#### PROVIDED INFORMATION:
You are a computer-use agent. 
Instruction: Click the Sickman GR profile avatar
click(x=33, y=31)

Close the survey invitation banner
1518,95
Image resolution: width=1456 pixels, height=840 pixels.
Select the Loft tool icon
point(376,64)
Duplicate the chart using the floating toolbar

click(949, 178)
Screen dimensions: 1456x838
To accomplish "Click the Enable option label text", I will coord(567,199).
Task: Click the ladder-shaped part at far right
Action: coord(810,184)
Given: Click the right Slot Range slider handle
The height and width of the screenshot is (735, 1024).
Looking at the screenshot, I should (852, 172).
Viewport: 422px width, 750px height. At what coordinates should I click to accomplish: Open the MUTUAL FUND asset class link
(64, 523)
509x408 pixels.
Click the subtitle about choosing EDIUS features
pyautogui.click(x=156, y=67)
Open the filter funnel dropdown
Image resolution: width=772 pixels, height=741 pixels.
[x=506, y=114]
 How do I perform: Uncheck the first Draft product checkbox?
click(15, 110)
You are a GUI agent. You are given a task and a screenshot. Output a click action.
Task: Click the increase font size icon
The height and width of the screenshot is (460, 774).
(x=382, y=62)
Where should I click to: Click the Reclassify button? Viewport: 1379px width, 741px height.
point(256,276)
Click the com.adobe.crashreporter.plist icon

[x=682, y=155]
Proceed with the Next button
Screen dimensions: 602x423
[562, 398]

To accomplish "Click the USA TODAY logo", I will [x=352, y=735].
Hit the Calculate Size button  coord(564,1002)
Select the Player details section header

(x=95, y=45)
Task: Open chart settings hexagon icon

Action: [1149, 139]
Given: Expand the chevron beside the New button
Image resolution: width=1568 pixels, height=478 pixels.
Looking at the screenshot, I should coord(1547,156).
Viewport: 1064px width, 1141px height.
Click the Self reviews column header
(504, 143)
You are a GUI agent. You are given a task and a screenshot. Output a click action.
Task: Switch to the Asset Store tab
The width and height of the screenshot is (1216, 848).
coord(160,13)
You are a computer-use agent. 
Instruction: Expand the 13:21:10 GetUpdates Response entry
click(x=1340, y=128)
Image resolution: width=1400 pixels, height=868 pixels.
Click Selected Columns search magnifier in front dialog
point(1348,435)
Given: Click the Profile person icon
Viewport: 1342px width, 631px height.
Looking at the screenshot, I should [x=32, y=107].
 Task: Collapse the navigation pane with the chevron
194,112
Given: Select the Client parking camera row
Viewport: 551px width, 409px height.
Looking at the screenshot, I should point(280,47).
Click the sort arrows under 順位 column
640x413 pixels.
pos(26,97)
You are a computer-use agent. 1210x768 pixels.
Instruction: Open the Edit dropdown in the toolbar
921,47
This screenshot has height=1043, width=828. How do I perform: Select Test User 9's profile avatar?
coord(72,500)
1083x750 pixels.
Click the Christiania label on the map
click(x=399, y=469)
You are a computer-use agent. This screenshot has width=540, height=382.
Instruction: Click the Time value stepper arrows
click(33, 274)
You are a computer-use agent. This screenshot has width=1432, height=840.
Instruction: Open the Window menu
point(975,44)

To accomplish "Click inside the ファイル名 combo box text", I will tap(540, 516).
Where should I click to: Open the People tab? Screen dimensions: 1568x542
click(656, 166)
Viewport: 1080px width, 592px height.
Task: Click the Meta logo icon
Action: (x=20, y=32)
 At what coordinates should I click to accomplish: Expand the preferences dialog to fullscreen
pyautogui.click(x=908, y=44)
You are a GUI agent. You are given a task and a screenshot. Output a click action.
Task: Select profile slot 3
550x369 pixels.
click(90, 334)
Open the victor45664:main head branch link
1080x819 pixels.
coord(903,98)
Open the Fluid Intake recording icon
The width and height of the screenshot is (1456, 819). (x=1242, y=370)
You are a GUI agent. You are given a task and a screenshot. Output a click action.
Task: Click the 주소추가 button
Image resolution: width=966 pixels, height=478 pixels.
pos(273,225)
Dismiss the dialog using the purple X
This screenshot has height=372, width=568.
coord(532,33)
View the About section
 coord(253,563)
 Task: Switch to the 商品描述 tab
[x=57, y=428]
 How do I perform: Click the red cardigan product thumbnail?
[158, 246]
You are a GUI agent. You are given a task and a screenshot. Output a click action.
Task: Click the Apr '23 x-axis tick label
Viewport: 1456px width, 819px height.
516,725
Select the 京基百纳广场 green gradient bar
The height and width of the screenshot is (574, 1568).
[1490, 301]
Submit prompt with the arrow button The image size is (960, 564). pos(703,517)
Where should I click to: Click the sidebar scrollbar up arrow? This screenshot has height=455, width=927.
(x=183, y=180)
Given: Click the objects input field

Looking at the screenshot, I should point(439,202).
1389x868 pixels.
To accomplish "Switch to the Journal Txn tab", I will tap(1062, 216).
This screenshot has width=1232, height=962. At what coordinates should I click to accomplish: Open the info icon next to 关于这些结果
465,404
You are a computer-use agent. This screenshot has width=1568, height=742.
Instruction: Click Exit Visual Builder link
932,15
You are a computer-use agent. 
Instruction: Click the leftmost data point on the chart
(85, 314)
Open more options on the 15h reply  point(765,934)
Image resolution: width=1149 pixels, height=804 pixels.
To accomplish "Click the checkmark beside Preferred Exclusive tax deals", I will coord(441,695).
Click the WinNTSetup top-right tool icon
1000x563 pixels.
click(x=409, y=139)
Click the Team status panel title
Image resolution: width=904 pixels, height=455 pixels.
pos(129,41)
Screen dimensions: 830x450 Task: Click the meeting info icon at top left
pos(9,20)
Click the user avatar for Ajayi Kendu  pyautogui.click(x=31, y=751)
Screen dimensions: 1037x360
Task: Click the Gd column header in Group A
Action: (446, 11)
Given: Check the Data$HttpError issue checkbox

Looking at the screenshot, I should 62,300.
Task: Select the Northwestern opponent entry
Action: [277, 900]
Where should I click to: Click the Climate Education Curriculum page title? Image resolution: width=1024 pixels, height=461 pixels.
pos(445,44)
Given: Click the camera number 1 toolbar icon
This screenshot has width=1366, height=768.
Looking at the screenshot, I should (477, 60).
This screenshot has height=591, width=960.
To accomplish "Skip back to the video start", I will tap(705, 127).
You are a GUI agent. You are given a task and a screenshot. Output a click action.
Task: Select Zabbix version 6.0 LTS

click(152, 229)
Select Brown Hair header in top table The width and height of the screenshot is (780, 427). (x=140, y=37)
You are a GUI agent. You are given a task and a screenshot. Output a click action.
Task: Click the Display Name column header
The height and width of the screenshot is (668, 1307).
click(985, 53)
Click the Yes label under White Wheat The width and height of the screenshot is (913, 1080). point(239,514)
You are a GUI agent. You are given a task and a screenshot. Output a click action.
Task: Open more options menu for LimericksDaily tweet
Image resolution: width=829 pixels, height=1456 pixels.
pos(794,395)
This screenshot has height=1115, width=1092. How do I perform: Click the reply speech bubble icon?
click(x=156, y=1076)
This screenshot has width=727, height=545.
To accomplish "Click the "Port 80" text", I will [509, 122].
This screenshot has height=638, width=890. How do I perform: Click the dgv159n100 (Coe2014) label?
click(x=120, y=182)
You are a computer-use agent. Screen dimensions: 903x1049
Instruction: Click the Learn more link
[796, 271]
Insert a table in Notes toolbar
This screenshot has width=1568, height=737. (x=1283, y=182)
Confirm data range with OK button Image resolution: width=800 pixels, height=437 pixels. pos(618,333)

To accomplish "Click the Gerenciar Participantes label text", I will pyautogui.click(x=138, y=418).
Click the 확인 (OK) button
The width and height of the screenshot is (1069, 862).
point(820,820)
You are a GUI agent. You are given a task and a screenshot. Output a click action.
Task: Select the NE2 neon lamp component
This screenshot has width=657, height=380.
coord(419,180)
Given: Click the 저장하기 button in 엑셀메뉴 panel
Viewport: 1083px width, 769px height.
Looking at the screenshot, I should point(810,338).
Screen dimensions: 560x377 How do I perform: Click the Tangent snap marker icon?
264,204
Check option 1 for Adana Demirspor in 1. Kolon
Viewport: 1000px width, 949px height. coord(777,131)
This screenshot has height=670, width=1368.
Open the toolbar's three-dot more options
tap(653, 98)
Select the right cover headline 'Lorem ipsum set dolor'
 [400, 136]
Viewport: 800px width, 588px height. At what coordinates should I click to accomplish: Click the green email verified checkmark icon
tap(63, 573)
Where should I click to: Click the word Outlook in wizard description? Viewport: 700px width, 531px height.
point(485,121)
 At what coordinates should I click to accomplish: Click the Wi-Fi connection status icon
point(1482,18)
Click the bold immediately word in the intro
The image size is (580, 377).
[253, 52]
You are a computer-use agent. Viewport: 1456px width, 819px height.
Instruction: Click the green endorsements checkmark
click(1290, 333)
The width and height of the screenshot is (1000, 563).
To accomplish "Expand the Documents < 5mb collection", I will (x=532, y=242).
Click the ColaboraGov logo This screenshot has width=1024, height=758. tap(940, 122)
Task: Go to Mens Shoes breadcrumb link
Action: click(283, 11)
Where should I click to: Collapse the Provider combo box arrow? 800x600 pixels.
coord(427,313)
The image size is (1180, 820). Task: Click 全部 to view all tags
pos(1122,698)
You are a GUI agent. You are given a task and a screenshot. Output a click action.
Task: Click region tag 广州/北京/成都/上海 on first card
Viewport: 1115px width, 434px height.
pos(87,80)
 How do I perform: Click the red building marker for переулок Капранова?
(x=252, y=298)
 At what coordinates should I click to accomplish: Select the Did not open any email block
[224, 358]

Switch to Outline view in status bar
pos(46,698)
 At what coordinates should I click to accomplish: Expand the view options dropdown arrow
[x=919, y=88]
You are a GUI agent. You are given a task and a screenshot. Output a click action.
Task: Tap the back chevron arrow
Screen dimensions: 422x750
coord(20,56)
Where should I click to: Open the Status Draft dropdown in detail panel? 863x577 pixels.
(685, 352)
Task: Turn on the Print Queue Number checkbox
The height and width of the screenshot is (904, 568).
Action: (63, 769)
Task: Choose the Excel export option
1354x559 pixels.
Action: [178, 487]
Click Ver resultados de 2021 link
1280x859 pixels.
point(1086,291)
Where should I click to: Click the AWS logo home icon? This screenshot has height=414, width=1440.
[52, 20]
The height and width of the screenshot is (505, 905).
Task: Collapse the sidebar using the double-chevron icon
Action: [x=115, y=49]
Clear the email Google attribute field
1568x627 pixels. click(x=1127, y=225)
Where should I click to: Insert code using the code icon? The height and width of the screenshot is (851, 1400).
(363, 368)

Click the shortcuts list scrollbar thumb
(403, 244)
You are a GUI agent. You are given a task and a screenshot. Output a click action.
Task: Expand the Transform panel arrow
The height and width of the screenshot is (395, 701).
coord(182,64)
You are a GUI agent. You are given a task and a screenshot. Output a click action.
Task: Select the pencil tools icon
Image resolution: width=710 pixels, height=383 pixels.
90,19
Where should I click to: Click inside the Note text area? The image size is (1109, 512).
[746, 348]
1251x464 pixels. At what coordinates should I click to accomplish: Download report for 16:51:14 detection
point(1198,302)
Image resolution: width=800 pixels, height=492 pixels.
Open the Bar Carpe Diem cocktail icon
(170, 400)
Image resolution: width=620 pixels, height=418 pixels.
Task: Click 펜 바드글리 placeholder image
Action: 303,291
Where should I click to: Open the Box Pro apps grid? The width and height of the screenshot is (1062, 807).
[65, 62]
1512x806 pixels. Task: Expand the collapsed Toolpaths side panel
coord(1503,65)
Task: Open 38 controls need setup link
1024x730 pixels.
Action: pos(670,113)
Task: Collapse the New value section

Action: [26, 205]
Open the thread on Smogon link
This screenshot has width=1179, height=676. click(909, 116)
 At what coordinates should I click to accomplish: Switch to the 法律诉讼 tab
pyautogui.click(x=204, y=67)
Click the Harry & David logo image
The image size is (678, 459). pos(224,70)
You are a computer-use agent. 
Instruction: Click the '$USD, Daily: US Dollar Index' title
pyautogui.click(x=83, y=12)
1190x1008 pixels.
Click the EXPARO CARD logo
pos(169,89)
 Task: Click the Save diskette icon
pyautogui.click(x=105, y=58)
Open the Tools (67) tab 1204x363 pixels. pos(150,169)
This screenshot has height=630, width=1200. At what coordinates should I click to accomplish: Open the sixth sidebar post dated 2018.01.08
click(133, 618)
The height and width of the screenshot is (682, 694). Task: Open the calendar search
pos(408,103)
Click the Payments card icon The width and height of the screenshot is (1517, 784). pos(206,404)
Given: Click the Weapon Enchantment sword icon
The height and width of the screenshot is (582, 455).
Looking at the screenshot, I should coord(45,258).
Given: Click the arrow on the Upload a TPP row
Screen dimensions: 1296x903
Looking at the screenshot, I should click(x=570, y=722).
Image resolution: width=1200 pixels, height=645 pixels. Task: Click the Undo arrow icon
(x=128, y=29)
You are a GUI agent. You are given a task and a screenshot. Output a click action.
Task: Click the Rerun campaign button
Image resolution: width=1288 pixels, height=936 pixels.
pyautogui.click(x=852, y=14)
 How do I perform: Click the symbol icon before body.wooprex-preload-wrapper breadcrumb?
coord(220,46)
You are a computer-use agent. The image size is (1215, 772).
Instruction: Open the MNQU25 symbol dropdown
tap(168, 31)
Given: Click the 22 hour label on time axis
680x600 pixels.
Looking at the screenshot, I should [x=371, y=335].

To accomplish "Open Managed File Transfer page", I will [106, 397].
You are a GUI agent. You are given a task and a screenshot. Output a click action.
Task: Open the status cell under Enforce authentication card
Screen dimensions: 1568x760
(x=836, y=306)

#### YOUR GOAL:
Take the lines from the top of the data through the one that contains "Given: Expand the" and copy them exactly, leaving out every line after it.

#### EXERCISE OUTPUT:
You are a computer-use agent. 
Instruction: Click the Sickman GR profile avatar
click(x=33, y=31)

Close the survey invitation banner
1518,95
Image resolution: width=1456 pixels, height=840 pixels.
Select the Loft tool icon
point(376,64)
Duplicate the chart using the floating toolbar

click(949, 178)
Screen dimensions: 1456x838
To accomplish "Click the Enable option label text", I will coord(567,199).
Task: Click the ladder-shaped part at far right
Action: coord(810,184)
Given: Click the right Slot Range slider handle
The height and width of the screenshot is (735, 1024).
Looking at the screenshot, I should (852, 172).
Viewport: 422px width, 750px height. At what coordinates should I click to accomplish: Open the MUTUAL FUND asset class link
(64, 523)
509x408 pixels.
Click the subtitle about choosing EDIUS features
pyautogui.click(x=156, y=67)
Open the filter funnel dropdown
Image resolution: width=772 pixels, height=741 pixels.
[x=506, y=114]
 How do I perform: Uncheck the first Draft product checkbox?
click(15, 110)
You are a GUI agent. You are given a task and a screenshot. Output a click action.
Task: Click the increase font size icon
The height and width of the screenshot is (460, 774).
(x=382, y=62)
Where should I click to: Click the Reclassify button? Viewport: 1379px width, 741px height.
point(256,276)
Click the com.adobe.crashreporter.plist icon

[x=682, y=155]
Proceed with the Next button
Screen dimensions: 602x423
[562, 398]

To accomplish "Click the USA TODAY logo", I will [x=352, y=735].
Hit the Calculate Size button  coord(564,1002)
Select the Player details section header

(x=95, y=45)
Task: Open chart settings hexagon icon

Action: [1149, 139]
Given: Expand the chevron beside the New button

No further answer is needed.